Corriere della Sera, 20 giugno 2018
Google scoprirà quando moriremo?
Chi vorrebbe sapere il giorno della propria morte? Un algoritmo di Google sta tentando di dare la risposta. Dal punto di vista del sistema sanitario potrebbe avere importanza perché questa previsione potrebbe rispondere ad altre domande, non scientifiche ma economiche: quanto tempo dovrà stare il paziente in ospedale? O qual è la probabilità che ci debba tornare? Non è fantascienza. Google in maggio ha reso noto il caso di una donna malata di cancro all’ultimo stadio finita in un ospedale cittadino inglese. Il computer interno aveva stimato che le probabilità che la morte arrivasse nei giorni di ricovero era del 9,3%. L’algoritmo predittivo di Google che si basava sulla lettura di 175.639 informazioni sulla donna ha stimato una percentuale ben più alta, il 19,9. La donna è morta in pochi giorni.
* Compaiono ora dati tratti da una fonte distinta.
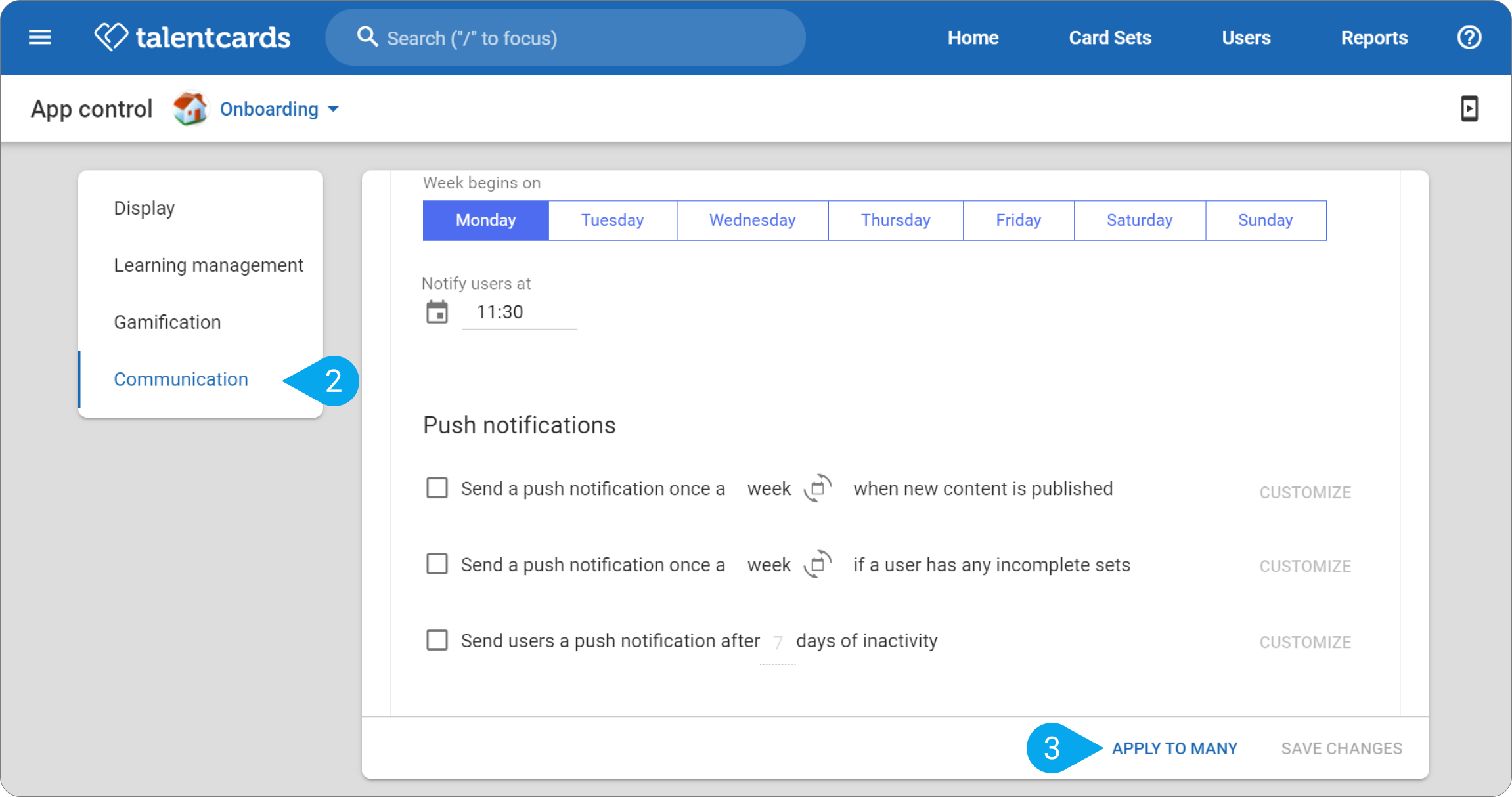Image resolution: width=1512 pixels, height=797 pixels.
Task: Change the week frequency for new content notification
Action: coord(769,488)
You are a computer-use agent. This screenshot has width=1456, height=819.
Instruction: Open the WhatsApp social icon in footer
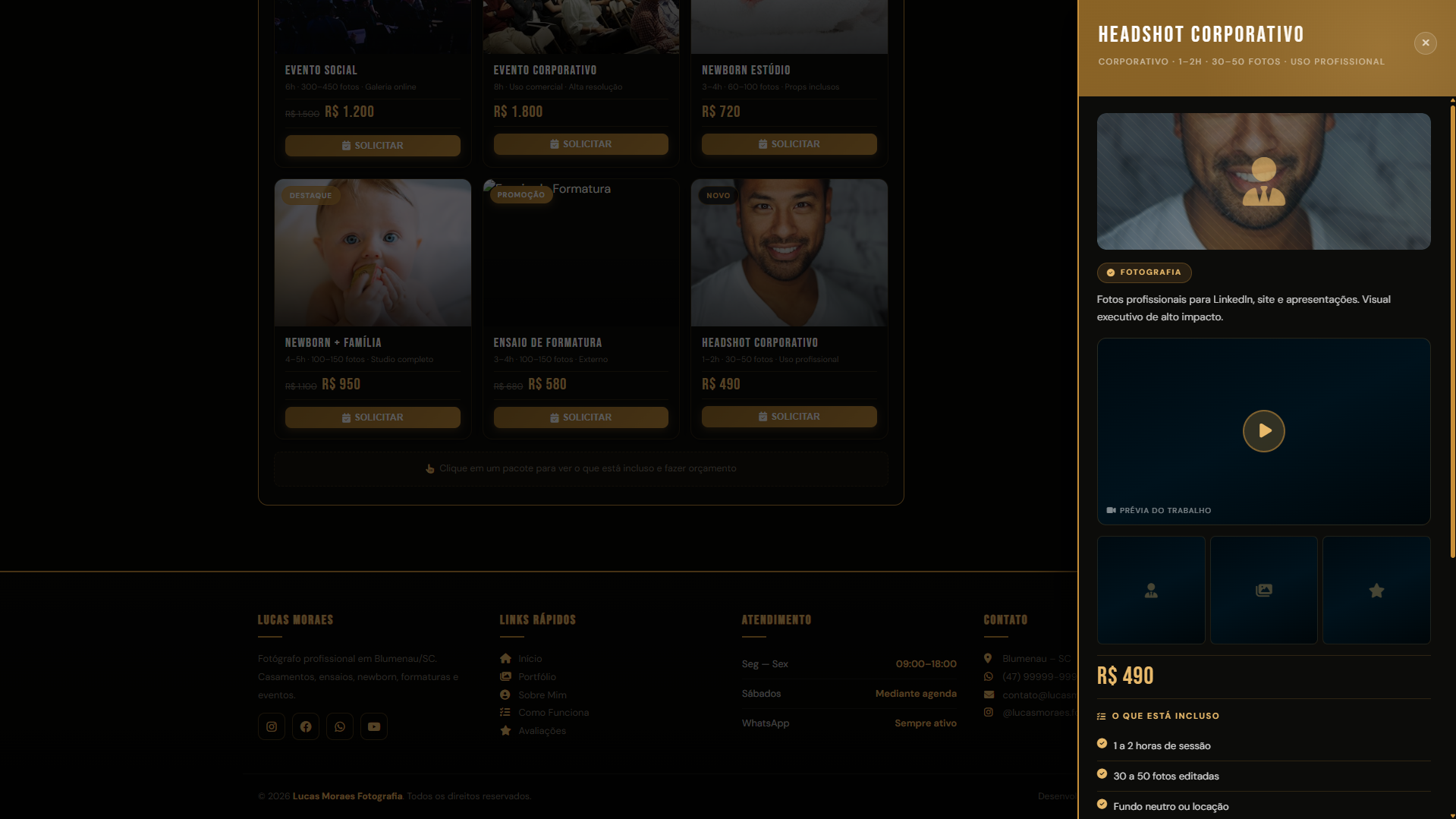[340, 726]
La lettura dei cosiddetti big data, i grandi dati, dà nuova linfa all’Intelligenza artificiale che esisteva già dagli anni Cinquanta ma che, grazie a questa mole di informazioni, può ora imparare e fornire risposte più affidabili rispetto ai metodi tradizionali. Nigam Shah dell’Università di Stanford, che ha collaborato con Google al progetto, difende i lati positivi: il sistema rastrella le informazioni sul paziente ovunque, nei pdf delle cartelle sanitarie ma anche in vecchi appunti presi con metodi superati. Ma proprio ciò mostra il lato oscuro della medaglia: come verranno usati questi dati così sensibili? Le società parlano di dati «anonimizzati», formula forse rassicurante ma troppo generica. Lo scorso anno proprio DeepMind, una società sempre di Google famosa per avere battuto il campione di dama cinese, fu accusata dal regolatore inglese di avere usato dati sanitari pubblici con finalità diverse da quelle con cui erano stati raccolti. Il problema riguarda anche noi: la Regione Lombardia possiede 1,5 miliardi di dati dei cittadini, soprattutto informazioni sanitarie, ed è in discussione da tempo con Google e Ibm per la loro gestione.
Il nuovo regolamento europeo noto come Gdpr ha frenato il percorso. Il pericolo: chi ci garantisce che queste società non faranno mai un accordo, per esempio, con una compagnia assicurativa o una banca che potrebbero non concederci il mutuo o la polizza sapendo di noi più di quanto ne sappiamo noi stessi?